Cooper, the featured speaker, told stories of interviewing celebrities and politicians, including President Barack Obama in the Oval Office. Cooper got a laugh from the crowd when he told them Obama keeps the heat turned high and Cooper sweated through the interview.
Cooper made a correlation to those in the medical field when he spoke of his early career as a war correspondent. He talked about the many tragedies he saw in the field.
“I admire doctors and nurses, because you are able to do something to help. There’s nothing worse than being in a situation, and you are running and ahead of relief workers and medics, but you can’t do anything,” he said of his time in the field while covering war and violence.
Cooper said he may have graduated from Yale University, but he was educated as a reporter in Somalia, where he saw the starvation and deaths.
“When you’re reporting on war, you are at the edge of life and death every day, and I imagine that’s what it’s like for the employees of Shore Medical, who are facing life and death every single day,” he said.
The line that separates the living from the dead and the rich from the poor is as thin as a thread, and that thread is as thin as the walls of the human heart, he told the crowd.
He also referenced recent news events including the Boston Marathon bombing, which he covered for CNN. Only in the wake of tragedy such as that is there a certain kind of unity, he said.
“I was there for two weeks, and, at the end, I found I didn’t want to leave. I wish that sense of unity could last longer,” Cooper said.
Doctors and nurses such as those at Shore Medical have that kind of unity, looking out for one another every day, he said. He praised Shore Medical Center Foundation’s Stainton Society for looking out for the community and raising money for added support.
“What I tell myself to fall asleep at night is that I do believe in bearing witness, learning that person’s name and story and carrying them with me,” he said of his work as a journalist.
Ron Johnson, chief executive officer of Shore Medical, said Cooper was a perfect choice for the Stainton Society Thank You Brunch.

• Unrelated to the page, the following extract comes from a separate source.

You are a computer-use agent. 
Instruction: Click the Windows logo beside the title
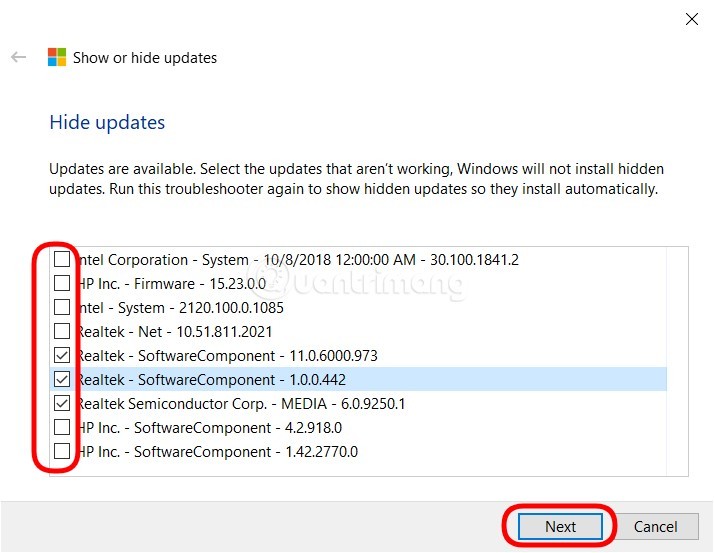tap(57, 58)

“What I found quite unexpected was when he tied in our theme of giving people hope. That’s what he does every day. That’s we do here,” Johnson said. “We take a look at people’s lives through their experience at the hospital and give them hope.”
Shore Medical Center in Somers Point boasts six facilities considered Centers of Excellence for cancer, cardiovascular, neurosciences, spine and orthopedic, emergency, maternity and pediatric care. In recent years, the center began an affiliation with Penn Medicine and is a member of The Jefferson Neuroscience Network.

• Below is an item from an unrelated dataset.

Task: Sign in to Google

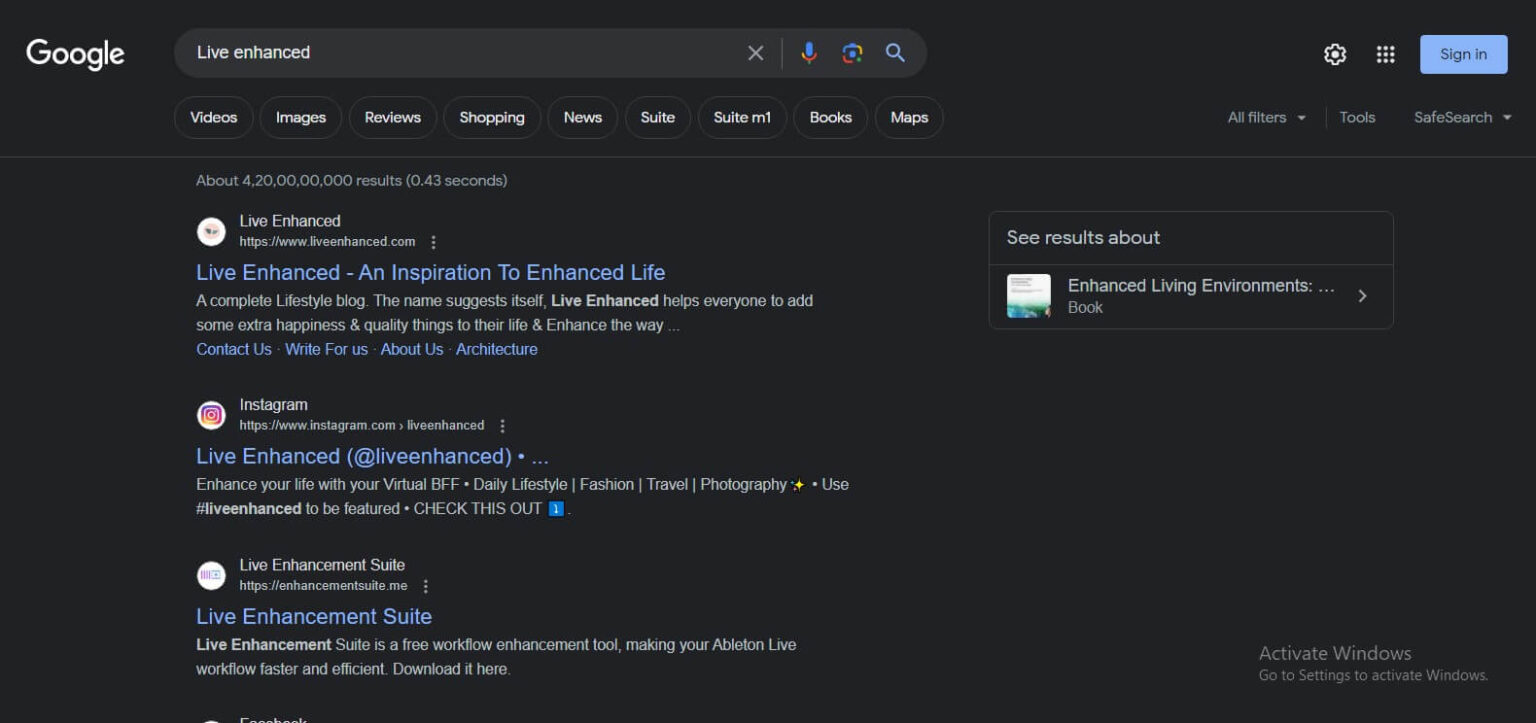Action: pos(1463,54)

Johnson said the journey during the past two years has brought many innovations, including the Pediatric Care Center, the Surgical Pavilion and Campus and, later this summer, Shore Crucial Care to be opened in Atlantic City.
This kind of care provided by the center is something Mary Anne and Richard Kull found comfort in during the years. The Kulls helped chair the event but also are thankful for the center, Mary Anne Kull said.
When the Kulls bought their home in Ocean City in 1977, they felt a comfort knowing a small, capable hospital was right across the causeway, Mary Anne Kull said, speaking to the audience.
She said when the couple would see a helicopter preparing to land on the pad at the hospital, they knew someone was in trouble. One night, that someone was Richard Kull.
“Richard had the classic symptoms of a heart attack — sweaty palms and chest pains. I drove him across the causeway, and he was quickly diagnosed. A helicopter came, and he had to go to Philadelphia,” Mary Anne Kull said.
She said she kissed her husband goodbye and asked for him to come home to her. Richard Kull recovered and did return home.
“As we get older, we look at the center as a secure place when you need help,” she said.